* [How to complete this task]
All that is wanted is the span of lines from the one with "日本SIBATA柴田科学007770-19200公共三角烧杯T200-29/19 (32, 2434)" to the last line of the data, copied exactly.

Collected data entries:
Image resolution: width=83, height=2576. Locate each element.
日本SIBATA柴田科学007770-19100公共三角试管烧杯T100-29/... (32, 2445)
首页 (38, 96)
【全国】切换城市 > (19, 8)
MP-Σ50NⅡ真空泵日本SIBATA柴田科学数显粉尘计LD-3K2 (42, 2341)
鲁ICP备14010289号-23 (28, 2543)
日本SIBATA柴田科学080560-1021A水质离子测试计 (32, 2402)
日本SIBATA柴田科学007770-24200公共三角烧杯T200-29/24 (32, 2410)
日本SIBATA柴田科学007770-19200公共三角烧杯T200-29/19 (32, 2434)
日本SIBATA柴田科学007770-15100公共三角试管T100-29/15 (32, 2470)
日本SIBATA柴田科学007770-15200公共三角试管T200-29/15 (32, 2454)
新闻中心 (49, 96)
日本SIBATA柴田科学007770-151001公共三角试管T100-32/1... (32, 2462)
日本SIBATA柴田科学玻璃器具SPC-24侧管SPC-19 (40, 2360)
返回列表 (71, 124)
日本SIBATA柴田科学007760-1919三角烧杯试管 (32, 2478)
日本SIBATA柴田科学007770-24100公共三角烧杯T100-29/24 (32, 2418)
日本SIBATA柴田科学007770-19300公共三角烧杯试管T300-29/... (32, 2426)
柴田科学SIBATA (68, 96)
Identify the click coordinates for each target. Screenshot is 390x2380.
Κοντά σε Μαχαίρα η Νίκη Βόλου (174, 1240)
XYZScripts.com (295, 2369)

* [Answer box]
日本SIBATA柴田科学007770-19200公共三角烧杯T200-29/19 (32, 2434)
日本SIBATA柴田科学007770-15100公共三角试管T100-29/15 (32, 2470)
日本SIBATA柴田科学007770-15200公共三角试管T200-29/15 (32, 2454)
新闻中心 (49, 96)
日本SIBATA柴田科学007770-151001公共三角试管T100-32/1... (32, 2462)
日本SIBATA柴田科学玻璃器具SPC-24侧管SPC-19 (40, 2360)
返回列表 (71, 124)
日本SIBATA柴田科学007760-1919三角烧杯试管 (32, 2478)
日本SIBATA柴田科学007770-24100公共三角烧杯T100-29/24 (32, 2418)
日本SIBATA柴田科学007770-19300公共三角烧杯试管T300-29/... (32, 2426)
柴田科学SIBATA (68, 96)
Identify the click coordinates for each target. Screenshot is 390x2380.
Κοντά σε Μαχαίρα η Νίκη Βόλου (174, 1240)
XYZScripts.com (295, 2369)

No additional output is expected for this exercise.